> [EXERCISE DETAILS]
Please copy out each line of the entries in which "computer" appears.

*** Opening of DATA SECTION ***

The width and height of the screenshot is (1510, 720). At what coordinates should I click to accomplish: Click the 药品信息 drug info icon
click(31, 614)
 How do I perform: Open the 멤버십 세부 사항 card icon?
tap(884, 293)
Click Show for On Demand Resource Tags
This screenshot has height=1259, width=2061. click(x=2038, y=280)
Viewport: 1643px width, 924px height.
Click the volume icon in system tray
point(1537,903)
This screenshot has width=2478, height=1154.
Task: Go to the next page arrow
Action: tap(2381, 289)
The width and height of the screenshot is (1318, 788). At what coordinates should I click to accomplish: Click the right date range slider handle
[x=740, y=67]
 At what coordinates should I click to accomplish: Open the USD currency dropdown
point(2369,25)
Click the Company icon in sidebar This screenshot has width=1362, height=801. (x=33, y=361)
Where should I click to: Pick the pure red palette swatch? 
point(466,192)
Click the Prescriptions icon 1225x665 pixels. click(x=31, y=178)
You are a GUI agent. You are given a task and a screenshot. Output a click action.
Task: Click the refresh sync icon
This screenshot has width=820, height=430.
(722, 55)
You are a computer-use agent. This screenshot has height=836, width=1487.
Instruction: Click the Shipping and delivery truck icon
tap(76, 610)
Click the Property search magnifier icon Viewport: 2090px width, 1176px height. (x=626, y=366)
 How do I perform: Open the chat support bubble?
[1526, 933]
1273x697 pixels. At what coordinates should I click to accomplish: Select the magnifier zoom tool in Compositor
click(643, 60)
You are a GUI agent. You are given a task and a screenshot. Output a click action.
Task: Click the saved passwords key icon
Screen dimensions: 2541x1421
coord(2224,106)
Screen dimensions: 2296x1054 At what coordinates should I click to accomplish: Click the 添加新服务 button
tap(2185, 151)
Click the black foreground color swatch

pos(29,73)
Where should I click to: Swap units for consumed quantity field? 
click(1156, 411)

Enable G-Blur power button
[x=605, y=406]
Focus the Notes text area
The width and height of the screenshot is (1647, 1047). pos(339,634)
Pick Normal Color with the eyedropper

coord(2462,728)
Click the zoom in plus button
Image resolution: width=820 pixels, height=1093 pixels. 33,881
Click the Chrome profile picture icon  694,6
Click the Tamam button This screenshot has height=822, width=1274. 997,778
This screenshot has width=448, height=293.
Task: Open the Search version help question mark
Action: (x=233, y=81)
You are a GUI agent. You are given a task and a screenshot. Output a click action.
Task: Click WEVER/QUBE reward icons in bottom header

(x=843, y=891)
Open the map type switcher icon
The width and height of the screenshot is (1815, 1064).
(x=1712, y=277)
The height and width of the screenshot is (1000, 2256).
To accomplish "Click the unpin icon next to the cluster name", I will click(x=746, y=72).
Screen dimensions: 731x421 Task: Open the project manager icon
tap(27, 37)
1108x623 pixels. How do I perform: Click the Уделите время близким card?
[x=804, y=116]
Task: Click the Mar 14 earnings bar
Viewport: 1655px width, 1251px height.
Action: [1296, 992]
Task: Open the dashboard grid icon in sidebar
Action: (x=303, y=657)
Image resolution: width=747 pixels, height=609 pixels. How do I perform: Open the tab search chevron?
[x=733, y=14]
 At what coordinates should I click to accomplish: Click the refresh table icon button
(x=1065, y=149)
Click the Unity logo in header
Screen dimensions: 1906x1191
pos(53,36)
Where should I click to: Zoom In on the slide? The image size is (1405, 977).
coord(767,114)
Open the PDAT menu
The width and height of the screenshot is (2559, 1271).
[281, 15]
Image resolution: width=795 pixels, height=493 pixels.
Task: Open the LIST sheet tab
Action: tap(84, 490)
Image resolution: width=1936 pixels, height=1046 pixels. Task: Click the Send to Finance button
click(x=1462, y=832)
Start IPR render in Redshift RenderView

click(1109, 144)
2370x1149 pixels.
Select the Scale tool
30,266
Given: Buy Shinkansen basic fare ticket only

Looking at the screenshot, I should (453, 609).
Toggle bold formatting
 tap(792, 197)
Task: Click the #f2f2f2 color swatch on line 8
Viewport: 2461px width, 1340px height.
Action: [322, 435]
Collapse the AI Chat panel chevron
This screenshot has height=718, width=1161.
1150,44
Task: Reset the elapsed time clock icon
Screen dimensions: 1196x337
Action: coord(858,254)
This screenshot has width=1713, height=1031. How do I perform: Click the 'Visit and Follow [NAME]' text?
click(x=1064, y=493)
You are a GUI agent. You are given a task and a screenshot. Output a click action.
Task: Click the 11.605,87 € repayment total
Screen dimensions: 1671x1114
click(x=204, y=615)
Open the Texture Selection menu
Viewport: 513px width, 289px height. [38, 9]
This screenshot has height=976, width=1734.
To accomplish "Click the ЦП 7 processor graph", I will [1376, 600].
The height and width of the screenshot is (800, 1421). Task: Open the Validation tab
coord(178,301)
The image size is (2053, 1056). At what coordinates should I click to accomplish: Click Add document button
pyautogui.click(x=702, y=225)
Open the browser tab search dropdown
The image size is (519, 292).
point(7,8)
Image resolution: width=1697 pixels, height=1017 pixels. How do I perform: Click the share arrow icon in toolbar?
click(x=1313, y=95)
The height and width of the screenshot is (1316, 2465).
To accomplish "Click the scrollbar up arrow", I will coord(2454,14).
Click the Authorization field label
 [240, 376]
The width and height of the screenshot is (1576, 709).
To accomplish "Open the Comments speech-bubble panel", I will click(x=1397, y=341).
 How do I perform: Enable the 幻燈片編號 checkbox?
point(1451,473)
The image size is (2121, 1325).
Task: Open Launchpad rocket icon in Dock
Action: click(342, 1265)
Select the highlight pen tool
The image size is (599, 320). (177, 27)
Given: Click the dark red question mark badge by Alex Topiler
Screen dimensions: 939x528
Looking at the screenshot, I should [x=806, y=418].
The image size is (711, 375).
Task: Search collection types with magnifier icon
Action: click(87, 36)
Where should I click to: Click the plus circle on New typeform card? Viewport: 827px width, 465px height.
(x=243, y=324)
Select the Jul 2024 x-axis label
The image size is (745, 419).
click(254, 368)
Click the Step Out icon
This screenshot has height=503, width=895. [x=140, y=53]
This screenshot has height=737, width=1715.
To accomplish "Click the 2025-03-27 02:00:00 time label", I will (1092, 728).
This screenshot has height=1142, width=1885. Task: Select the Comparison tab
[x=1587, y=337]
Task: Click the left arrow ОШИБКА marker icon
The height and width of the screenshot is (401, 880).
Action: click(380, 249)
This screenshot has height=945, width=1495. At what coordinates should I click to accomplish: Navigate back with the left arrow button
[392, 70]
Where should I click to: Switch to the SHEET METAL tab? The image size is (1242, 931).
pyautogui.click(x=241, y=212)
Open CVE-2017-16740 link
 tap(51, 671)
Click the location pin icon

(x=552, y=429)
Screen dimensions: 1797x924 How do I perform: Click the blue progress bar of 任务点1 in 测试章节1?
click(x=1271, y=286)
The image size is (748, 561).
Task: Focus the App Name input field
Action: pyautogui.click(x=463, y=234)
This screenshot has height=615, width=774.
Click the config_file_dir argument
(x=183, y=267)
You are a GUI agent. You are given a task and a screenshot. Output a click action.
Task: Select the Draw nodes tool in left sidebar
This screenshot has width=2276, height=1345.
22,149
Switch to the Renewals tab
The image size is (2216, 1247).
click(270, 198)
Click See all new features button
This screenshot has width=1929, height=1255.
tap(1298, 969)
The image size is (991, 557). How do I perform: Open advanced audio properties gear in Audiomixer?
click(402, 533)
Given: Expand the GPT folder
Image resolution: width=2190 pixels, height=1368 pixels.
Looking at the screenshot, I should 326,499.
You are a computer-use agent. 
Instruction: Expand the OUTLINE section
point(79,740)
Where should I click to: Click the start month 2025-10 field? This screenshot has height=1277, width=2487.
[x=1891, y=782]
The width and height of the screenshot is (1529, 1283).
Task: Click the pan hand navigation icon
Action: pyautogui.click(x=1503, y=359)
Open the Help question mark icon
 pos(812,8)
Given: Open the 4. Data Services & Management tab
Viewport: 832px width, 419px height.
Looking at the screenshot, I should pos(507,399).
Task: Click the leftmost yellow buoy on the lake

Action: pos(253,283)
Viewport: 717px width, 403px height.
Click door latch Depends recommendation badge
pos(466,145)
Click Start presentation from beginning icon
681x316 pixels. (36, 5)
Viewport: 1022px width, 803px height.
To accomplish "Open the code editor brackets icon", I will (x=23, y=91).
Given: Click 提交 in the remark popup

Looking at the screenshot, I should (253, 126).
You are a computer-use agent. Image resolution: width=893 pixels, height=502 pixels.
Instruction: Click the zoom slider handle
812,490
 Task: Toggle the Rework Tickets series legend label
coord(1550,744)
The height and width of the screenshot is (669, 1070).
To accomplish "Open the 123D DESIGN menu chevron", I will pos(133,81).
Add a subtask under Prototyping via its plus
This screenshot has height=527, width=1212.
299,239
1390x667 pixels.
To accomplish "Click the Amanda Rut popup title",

*** Close of DATA SECTION ***

> [RESPONSE AREA]
You are a computer-use agent. This screenshot has height=836, width=1487.
You are a computer-use agent. 
You are a computer-use agent. Image resolution: width=893 pixels, height=502 pixels.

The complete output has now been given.